Speaking of the aftermarket, it’s a time-honored tradition to seek out high-performance tidbits from non-OEM parts bins to better one’s chances at the racetrack, but Ford is clearly keen on keeping some of that action for itself. The standard Boss 302 is a fine piece for weekend circuit work, but if it’s still not enough, Dearborn will be happy to outfit you with a Laguna Seca edition instead. For a few more shekels, Ford will fit your Boss with R-compound tires, a different front splitter, brake ducts and a larger rear spoiler. More substantive changes take place inside, where Ford rips out the rear seat and installs an x-brace stiffener, along with substituting firmer springs, shock absorbers and a larger rear anti-roll bar. Officials say these changes should be good for a second or two a lap compared to the base Boss, but we’re guessing that if you plan on using your car a lot on the street, it’s the standard model you want.
Ford has also thrown in a launch control system derived from the one on the Cobra Jet drag car.
Whether you select the regular Boss or plump for the Laguna Seca, the Blue Oval still has your on-track performance in mind. Ford’s optional TracKey is a novel way to set up your car for circuit use. Basically, it’s a red key that optimizes the drivetrain for racing (“TracMode”). Something like the secondary key on a Bugatti Veyron that liberates the supercar’s top speed mode (albeit without the seven-figure price tag), TracKey alters over 200 engine computer functions, including things like spark mapping, variable cam timing, engine braking and fuel delivery. The result? Improved low-end torque and a suitably lumpy idle. Ford has also thrown in a launch control system derived from the one on the Cobra Jet drag car, a nice addition.
While this feature was announced at launch, Boss owners were been unable to secure their TracKeys until recently, as the technology was caught out by the hand-wringers at the California Air Resources Board who dragged their heels on the now-completed certification process. Not surprisingly, then, the magic red key was not provided for our week-long over-the-road testing. As it is, Ford will not allow Boss 302 drivers to purchase a TracKey until their vehicle is paid and the title is in hand.
The Boss’ rarity should appeal to image-driven consumers as well – just 4,000 models will be built this year – 3,250 standard models and 750 Laguna Seca editions. Pricing is a fair shake for this sort of exclusivity, as well. A standard Boss starts at $40,310 (plus $795 destination), while the Laguna Seca commands an extra $6,995. For the base car, that’s more than eight grand cheaper than the GT500 for a more tractable and well-rounded car. The capper? With city/highway EPA fuel economy figures of 17/26, the miles per gallon figures are the same as normal GT.
Of course, the hard truth is that even if the Boss 302′s visuals were tempered, Ford dealers still probably wouldn’t see a lot of cross-shopping from buyers of premium European and Japanese performance iron – the decades-old perception gap just runs too deep.

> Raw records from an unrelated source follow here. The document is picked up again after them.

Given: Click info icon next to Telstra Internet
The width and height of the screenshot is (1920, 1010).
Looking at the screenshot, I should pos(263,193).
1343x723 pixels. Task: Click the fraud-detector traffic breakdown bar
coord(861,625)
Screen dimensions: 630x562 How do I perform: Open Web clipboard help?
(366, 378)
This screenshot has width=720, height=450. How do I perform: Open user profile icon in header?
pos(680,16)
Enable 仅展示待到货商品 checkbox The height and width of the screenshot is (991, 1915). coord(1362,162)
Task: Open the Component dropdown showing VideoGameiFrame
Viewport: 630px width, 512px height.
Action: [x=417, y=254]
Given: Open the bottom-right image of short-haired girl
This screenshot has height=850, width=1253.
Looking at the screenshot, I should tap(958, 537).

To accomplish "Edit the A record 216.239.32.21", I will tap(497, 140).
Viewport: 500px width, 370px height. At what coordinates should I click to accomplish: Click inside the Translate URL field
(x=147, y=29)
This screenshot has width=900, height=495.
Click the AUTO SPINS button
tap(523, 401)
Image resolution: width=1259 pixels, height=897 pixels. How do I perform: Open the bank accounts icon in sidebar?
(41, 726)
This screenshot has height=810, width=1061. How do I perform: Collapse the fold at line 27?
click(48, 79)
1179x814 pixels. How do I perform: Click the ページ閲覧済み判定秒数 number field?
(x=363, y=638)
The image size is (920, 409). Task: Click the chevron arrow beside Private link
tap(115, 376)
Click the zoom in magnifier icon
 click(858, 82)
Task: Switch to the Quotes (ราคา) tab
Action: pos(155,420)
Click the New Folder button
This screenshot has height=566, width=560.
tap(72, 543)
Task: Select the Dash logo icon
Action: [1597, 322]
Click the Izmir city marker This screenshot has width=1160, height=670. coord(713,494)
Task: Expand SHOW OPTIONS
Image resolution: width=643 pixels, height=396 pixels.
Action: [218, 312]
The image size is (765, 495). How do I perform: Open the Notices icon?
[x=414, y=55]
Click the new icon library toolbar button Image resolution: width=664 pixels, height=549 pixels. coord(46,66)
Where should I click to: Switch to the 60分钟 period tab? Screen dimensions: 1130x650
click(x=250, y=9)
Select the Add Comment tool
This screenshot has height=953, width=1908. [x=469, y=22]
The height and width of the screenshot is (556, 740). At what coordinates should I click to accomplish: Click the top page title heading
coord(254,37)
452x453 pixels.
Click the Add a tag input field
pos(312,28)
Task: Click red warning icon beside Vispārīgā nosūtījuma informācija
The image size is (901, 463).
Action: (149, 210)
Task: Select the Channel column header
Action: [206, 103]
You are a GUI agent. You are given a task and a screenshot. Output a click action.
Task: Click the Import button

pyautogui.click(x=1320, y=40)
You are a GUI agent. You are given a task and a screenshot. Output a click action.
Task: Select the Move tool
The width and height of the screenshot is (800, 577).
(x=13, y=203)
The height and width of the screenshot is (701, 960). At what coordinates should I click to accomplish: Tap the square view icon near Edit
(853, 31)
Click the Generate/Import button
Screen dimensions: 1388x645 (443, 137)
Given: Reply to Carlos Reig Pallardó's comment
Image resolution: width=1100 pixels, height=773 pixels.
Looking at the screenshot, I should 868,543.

Still, open-minded enthusiasts who give the Boss a chance will like what they find – it’s more than good enough to stand fender-to-fender with the globe’s finest big-engined coupes. We reckon the best chance that Ford has of winning uppercrust converts is a good old-fashioned game of put-up-or-shut-up. After all, getting shown up at their local track day by a box-stock pony car is bound to make a few believers.